There was a time when SACU revenues were somewhat unpredictable, leaving the nation anxiously awaiting to see if eSwatini (formerly Swaziland) would receive a favourable allocation. During this period, border customs were relatively lax.
Swazis could easily travel to Nelspruit or Piet Retief, load their vehicles with purchases from South African retailers, and return home with minimal interference from customs officials. Businesses in the kingdom were fairly confident that their tax declarations at the border would proceed smoothly.
For the people of eSwatini, this hassle-free arrangement was largely in harmony with our laid-back nature. However, in the eyes of shrewd business minds (like Rijkenberg, perhaps), this was a misstep.
They argued that SACU was a gravy train not being fully exploited. The South African state had entangled itself in a customs union agreement that required it to share roughly 50% of what it would normally retain for its own treasury with the smaller customs union countries (BNLE*, formerly BNLS).
The Swazi Bridge's two-part analysis in 2023 detailed the workings of SACU and how allocations are calculated. Over the past five years, the Eswatini Revenue Service and Ministry of Finance have perceptively realised that while South Africa is the benefactor of the SACU countries, the real competition for resources lies between Botswana, Namibia, Lesotho, and eSwatini.
eSwatini Minister of Finance Neal Rijkenberg
Analysis from the 2019 SACU payouts showed that for every invoice eSwatini submitted that financial year, the country received back approximately 34 times what it contributed to the pool. The SACU formula is intentionally complex, but one thing is clear: if you're a smaller country in the customs union looking to maximise benefits, you must collect every invoice at your incoming border post.
And that's precisely what the ERS has done. The revenue service has embarked on a relentless drive to collect invoices from Swazis and Swazi businesses purchasing goods from South Africa, imposing hefty penalties on those who fail to comply. The 15% VAT payable at the border for un-invoiced purchases is a secondary gain for the ERS, serving more as a punitive measure for depriving the state of the benefits of the SACU formula.

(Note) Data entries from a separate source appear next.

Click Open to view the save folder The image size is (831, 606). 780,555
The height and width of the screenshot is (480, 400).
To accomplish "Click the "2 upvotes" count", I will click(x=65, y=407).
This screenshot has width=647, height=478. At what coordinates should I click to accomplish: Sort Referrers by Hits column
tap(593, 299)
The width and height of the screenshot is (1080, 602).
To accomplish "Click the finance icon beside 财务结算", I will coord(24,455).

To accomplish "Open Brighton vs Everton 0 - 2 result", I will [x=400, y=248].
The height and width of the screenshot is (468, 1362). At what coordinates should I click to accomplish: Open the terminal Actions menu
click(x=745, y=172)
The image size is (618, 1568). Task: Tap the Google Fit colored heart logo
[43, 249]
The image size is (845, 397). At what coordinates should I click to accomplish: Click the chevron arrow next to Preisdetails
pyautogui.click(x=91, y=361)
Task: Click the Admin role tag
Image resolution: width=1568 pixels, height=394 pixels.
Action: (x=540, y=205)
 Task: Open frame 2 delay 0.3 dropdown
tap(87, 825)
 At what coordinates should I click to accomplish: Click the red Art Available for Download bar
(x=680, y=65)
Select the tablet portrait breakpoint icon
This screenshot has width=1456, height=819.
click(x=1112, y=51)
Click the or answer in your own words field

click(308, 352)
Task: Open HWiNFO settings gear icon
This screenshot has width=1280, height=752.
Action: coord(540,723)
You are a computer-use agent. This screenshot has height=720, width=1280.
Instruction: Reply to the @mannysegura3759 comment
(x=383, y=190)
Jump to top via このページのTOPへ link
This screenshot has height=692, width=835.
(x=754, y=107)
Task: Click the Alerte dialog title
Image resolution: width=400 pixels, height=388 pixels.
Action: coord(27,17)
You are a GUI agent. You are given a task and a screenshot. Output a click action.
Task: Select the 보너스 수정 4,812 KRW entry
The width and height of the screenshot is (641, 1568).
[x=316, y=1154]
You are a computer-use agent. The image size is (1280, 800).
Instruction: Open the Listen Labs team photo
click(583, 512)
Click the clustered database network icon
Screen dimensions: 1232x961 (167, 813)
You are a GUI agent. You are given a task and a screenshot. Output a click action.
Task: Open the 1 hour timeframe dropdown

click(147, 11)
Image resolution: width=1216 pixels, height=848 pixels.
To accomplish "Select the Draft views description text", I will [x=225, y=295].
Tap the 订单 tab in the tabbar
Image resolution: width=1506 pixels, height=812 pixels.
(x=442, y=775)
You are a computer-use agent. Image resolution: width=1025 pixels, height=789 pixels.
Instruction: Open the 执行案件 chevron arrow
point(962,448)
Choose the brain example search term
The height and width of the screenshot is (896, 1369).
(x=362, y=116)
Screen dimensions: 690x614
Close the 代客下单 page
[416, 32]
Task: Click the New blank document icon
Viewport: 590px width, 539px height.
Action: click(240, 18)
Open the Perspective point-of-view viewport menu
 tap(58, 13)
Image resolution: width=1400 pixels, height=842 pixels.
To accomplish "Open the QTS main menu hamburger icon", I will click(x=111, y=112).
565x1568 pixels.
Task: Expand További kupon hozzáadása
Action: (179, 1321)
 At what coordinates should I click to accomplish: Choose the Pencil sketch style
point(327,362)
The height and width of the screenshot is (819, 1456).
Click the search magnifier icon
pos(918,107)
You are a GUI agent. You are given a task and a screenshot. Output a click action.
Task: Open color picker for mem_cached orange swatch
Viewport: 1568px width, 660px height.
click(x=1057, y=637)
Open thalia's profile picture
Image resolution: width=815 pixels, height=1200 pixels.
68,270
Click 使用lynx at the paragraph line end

While this might seem like positive news, the inconvenient truth is that South Africa does not view this arrangement as permanent. Over the past decade, it has been attempting to reconfigure the customs union, facing strong resistance from the smaller economy SACU states. In March, the minister will present eSwatini's budget for 2024/2025.
With an anticipated 13 billion emalangeni windfall, it's highly likely that SACU funds will constitute over 50% of the budget. The term 'resource curse' typically refers to a paradox where a country underperforms economically despite possessing valuable natural resources. In eSwatini's case, the 'resource' is the free rands flowing from South Africa.
It's uncertain how long this arrangement will last, or whether the state will have the good sense to use it to strengthen eSwatini's productive economy, but one thing is clear: it's not permanent.